Another vote for Strong here. Great communication and the bike was exactly what I wanted.


----------



## dru (Sep 4, 2006)

*true north*

Hugh Black of True North bikes. OP where are you located? Hugh is about an hour away from Toronto Ontario. He's big on the 29ers too, but certainly will built you a 26er. Are you really tall?

Drew


----------



## DmacBmac (Sep 28, 2006)

Peacock Groove has made some awesome 26" and 29" bikes. Check out his website!!:thumbsup:


----------



## Clink (Oct 29, 2006)

Robin Mather in the UK makes lovely bikes
http://www.robinmathercycles.co.uk/


----------



## fux (Oct 21, 2006)

Wow, what a great responce.

Time isnt a problem because this will be my 3rd bike.

As to why I posted this here on the 29`er forums is because all the builders ive looked at to now build 29`ers mostly but thay all say that its no problem for them to build 26`ers.

I ride mosly technicle trails, AM if you wanna put it in a group. The thing is that im pretty short with a 28 inch inseam and ride 16-16.5 inch frames. I dont want to upset you guys but I think 16 inch 29`ers look a bit wierd and I imagine that arnt that great on my local trails.

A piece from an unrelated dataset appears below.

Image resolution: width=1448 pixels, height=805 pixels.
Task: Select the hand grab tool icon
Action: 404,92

Ive heard mixed stories about Curtis and black sheep.

I dont realy want a so called, hard core bike because ive ridden light xc bikes around here without any problems. I would like a bike thats nimble but will take a 130-140 fork up front and would like the option of being able to use a 1x9 setup with an intigrated bracket for a chainguide and paragon sliding dropouts for incase I ever decide to go single speed at a later date.

Strong looks good and I havnt heard any problems with him. Ive now had a look at waltworks and his prices seem realy competative. It would be a bit easier if you fellas could post links to you faves because some websites are harder to find than others.

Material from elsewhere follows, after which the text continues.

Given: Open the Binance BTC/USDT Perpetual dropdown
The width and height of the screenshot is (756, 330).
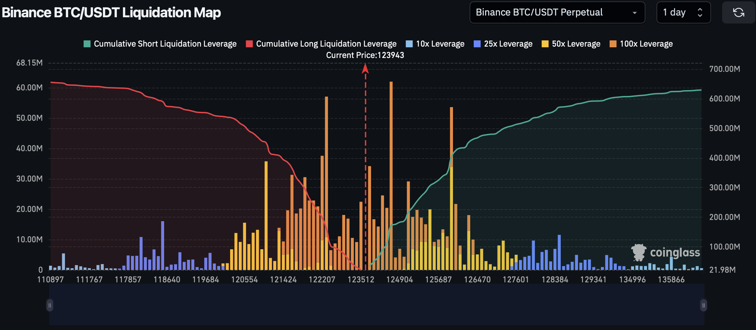Looking at the screenshot, I should (557, 13).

Ive never heard of Peacock Groove but looking at their website there are som nice details on the frame he has in the gallery.

I would also like to hear from some customers of Badger, Ted Wojcik and Pereira.

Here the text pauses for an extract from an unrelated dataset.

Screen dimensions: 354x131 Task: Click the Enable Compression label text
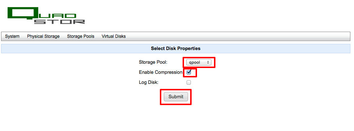pyautogui.click(x=161, y=72)
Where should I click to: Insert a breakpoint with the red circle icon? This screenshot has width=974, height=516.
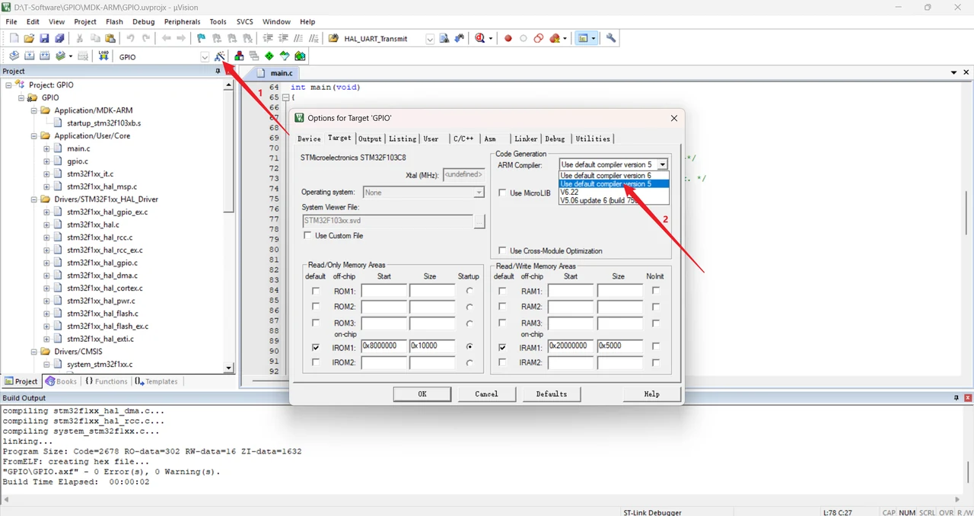(x=508, y=38)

Those three look like great bikes but although thay say they will make a (proberbly novell to them now!) 26`er, there are almost no pictures of 26`er on their websites.

What about Dobermann from canada? Looks like they deal mostly in jump/ bmx bikes but I think I heard somewhere that thay will pretty much make anything.

Anyone know why some builders are anti lugs? Is it simply too much hassel ?

As I said I would like to make a short list and then contact all on the short list and see who can make me the bike of my dreams.

Cheers folks,

Rob. 

btw, im based in Norway (thats northern europe or scandinavia for those who dont know)


----------



## fux (Oct 21, 2006)

Oh, thanks for the link to Robin Mather.

They look like great bikes. He says he can adapt a frame to fit 129 forks, ill drop him a line to se if he can bump it up to 130-140..


----------



## Guest (Oct 14, 2007)

I third, or fourth (or however far we've gotten) Carl Strong. Top notch in every way. Everything else aside, he has probably the cleanest welds I've ever seen. :thumbsup:

I spent a week in his shop with him teaching me how to build a frame. One of my top 5 life experiences (behind the birth of my kids and getting married of course). He taught me a lot, not just about building frames, but about his customer service mentality and business model. He's a pro.


----------



## bkalkopf (Nov 29, 2004)

*Yes!!!*



jason74 said:


> I would consider Walt Wehner at waltworks.com


I 2nd that great idea!!! Walt is the man!!!


----------



## -Muz R- (Oct 18, 2006)

Hi there,

I noticed a couple of people mention Independent Fabrications. They built me up a great Deluxe frame a year ago and its the best frame I have ridden. I live in Australia and dealing with them was a breeze from here. Nothing was a problem for them and they replied to my emails within 6 hours everytime. After filliing out the fitment forms online they faxed the geometry to me and kept me up to date on progress untill the day i received the frame.


They were the first frame manufacturer to work with the new reynolds 953 which says alot. All the characteristists of 853 with out the rust and it is stronger than Ti!

Good luck with your decision.

M.


----------



## fux (Oct 21, 2006)

Right.

Luckely for me the us dollar isnt doing too well at the moment so after a bit of ohh and arr, I have found out that I can actually afford a custom Ti, even if it means that I will have to wait a while to actualy build it up.

On my ti shortlist I have a few builders.

Eriksen. I know of a guy in Norway that has recied this off him.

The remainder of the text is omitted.